Generally, challenges allow you to gain added benefits when you face a relatively low Difficulty and have a high modifier. You can also use challenges to attempt heroic actions, even when faced with a high Difficulty. In these cases, spending a Conviction point can help ensure success with all the added benefits of the successful challenge.

Standard Challenges

The challenges in this section apply to any ability or skill check. The Narrator has final say as to whether a challenge applies to a specific situation. Each challenge imposes either a +5 modifier to a check’s Difficulty or a –5 penalty to the check result.

Fast Task

You reduce the time needed to complete the check. If the check is normally a full-round action, it becomes a standard action. A standard action becomes a move action, while a move action becomes a free action. For checks requiring time in rounds, minutes, or longer, reduce the time needed by 25 percent per challenge. You cannot make a check as a free action via challenges if it normally requires a standard action or longer.

Calculated Risk

You can take a calculated risk on one check to make a follow-up check easier. For example, you could use Disable Device to overcome an initial safeguard to make disarming the whole trap easier. If you succeed at this challenge, you gain a bonus on the second check equal to the total penalty you accepted on the first.
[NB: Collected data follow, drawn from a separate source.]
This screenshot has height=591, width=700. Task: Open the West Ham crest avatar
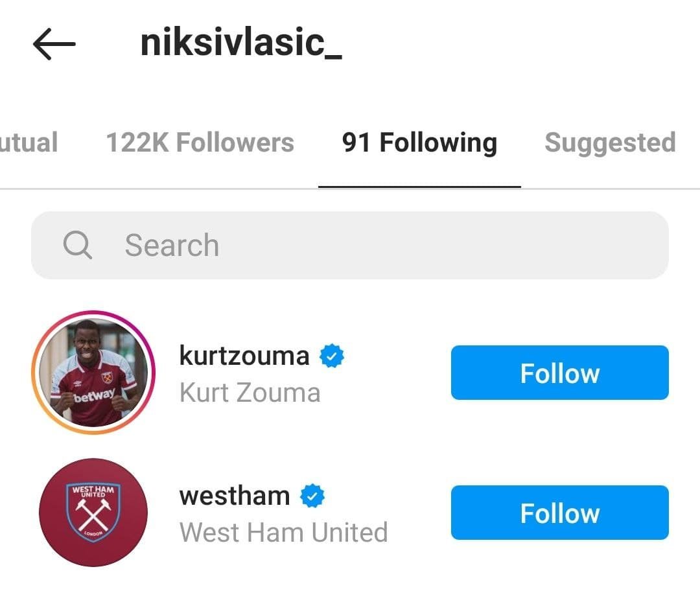[93, 513]
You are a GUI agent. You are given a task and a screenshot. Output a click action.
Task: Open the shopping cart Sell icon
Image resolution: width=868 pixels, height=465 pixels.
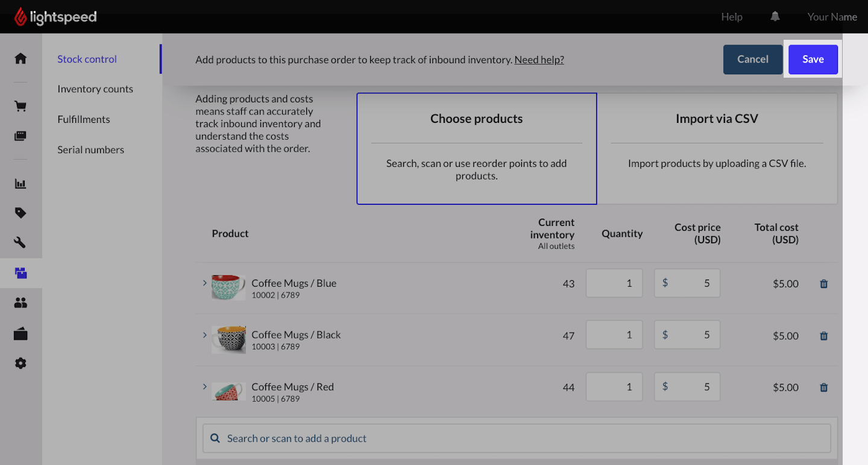[20, 107]
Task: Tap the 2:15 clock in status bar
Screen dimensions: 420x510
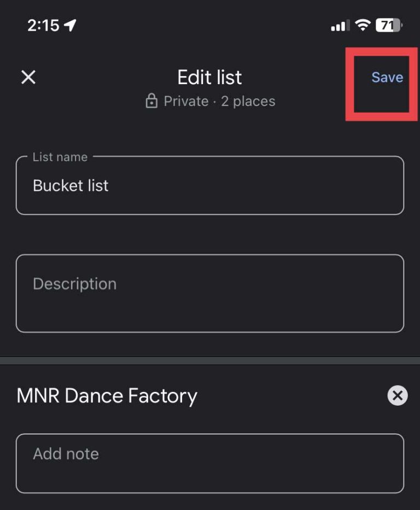Action: click(43, 25)
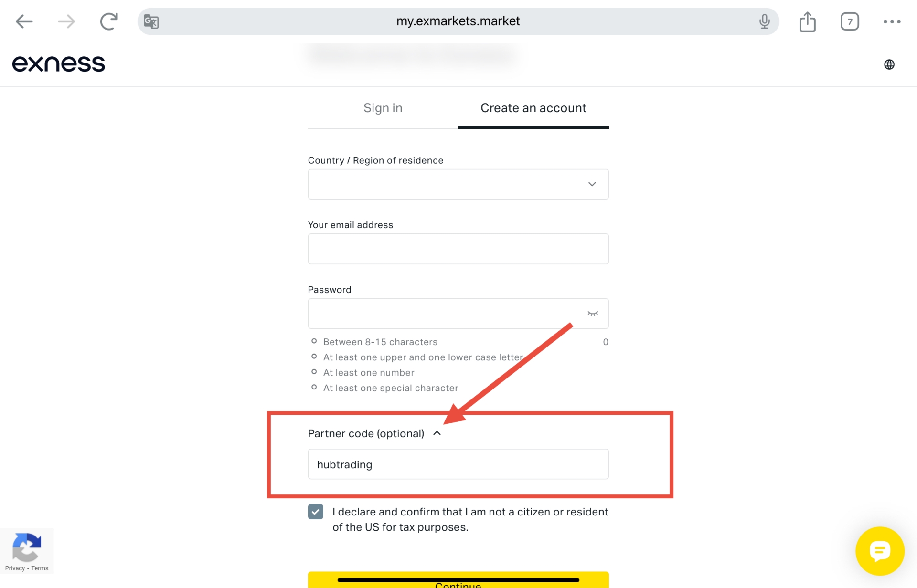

The two checks must be related and the first, penalized, check must carry some consequence for failure (that is, it cannot be a check where you can take 20).

Simultaneous Tasks

You can accept a challenge in order to perform two checks simultaneously. To attempt simultaneous checks, make the challenge check, followed by a second check using the same or a different trait. Your secondary check suffers a –10 penalty or a +10 increase in Difficulty. The combined task requires the same time as the longest normal task, so if both tasks require a standard action, you accomplish the simultaneous use in a single standard action rather than two.

In addition to these standard challenges, various skills have specific challenges associated with them. These are given in the skill’s description in Chapter Two.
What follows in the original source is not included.